The learning community
The learning community refers to the impact of the wider community on teaching and learning. These could be friends and family of students, who have interesting life stories, or professionals who are engaged in the public understanding of their subjects.
It is said that “It takes a whole village to raise a child.”
To see how AI might be a useful part of the learning community, we need to ask whether AI is a tool or an agent or an actor.
A tool is a machine that does a job for us, like a sat nav that gives us directions to our destination.
An agent has a greater level of autonomy. If the sat nav monitors traffic in real time and recommends alternative routes to avoid traffic delays, then it is showing some level of agency.
An actor shows the greatest degree of autonomy and independence. If AI says that a friend has not left their house for three days and has not made any contact with anyone else, and asks if you want to visit, then it is being an actor – a digital personal assistant. Especially, if it then makes arrangements for the trip, including booking a hotel room.
An actor does not have be a human influence. The French sociologist, Bruno Latour defines non-human activities as actors as long as they influence social situations.
At present, AI is being a tool for most of the uses discussed in these articles. Thinking tools are useful, as long as they do not prevent people from thinking for themselves. More sophisticated uses of AI, such as being a study buddy, may allow the AI some degree of agency to direct the learning.

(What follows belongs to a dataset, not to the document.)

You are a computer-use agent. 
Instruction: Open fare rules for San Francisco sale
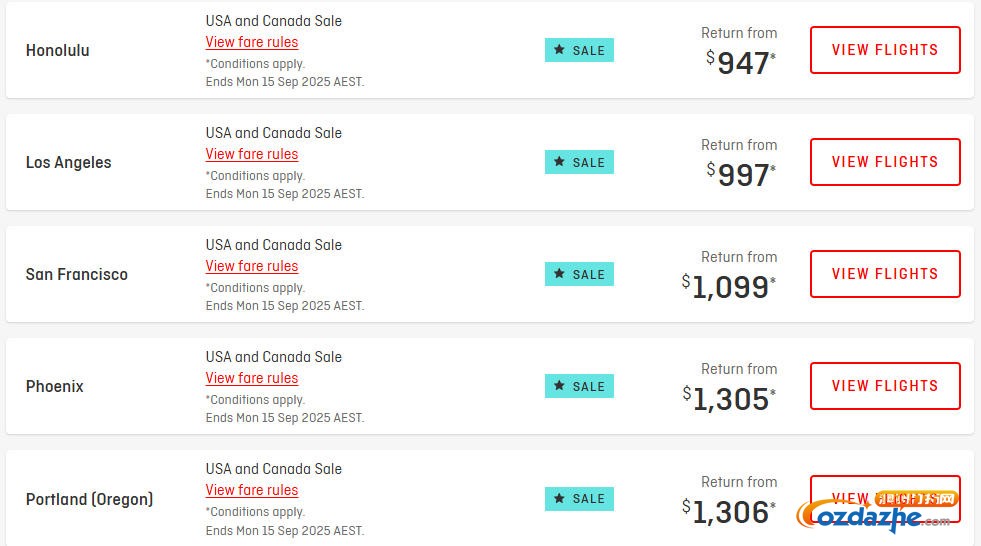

Future developments in AI might facilitate the development of a device that acts like a personal tutor. The news that Microsoft is patenting a technology to offer an “AI-powered emotional management system” as part of an emotion-centred journaling feature, suggests AI might become a motivating actor sooner than we thought.
The AI and Education post: Enhancing Counselling Education Through AI: A Progressive Approach presents an AI application that develops the counselling skills of mature students who “role-play both counsellor and client, developing empathy and counselling techniques. ‘Call Annie'[an AI bot] offers face-to-face interaction via video calls”. Some students like the system so much that they are using the application as a “a virtual therapist”.
These are early days for the project and it is likely that the application is acting as a training tool with some levels of agency. More sophisticated iterations in the future might become so autonomous that they become social actors.
Throughout these articles we have stressed that pre-training AI is the best control teachers have to ensure that its use is productive and safe. This also applies to actor-level uses of AI.
The wider discussion for society is whether we want to enter such intimate relationships with machines, given the risks of psychological or emotional dependence. Many of us can become addicted to our screens. For others, it extends possibilities and horizons in the most extraordinary of ways.
Q. This article considers whether we, as teachers or as members of society, should draw boundaries to limit the possible uses of AI in education. Where do you think the boundaries should be drawn? |
Updated 16/01/24 to include end of article question.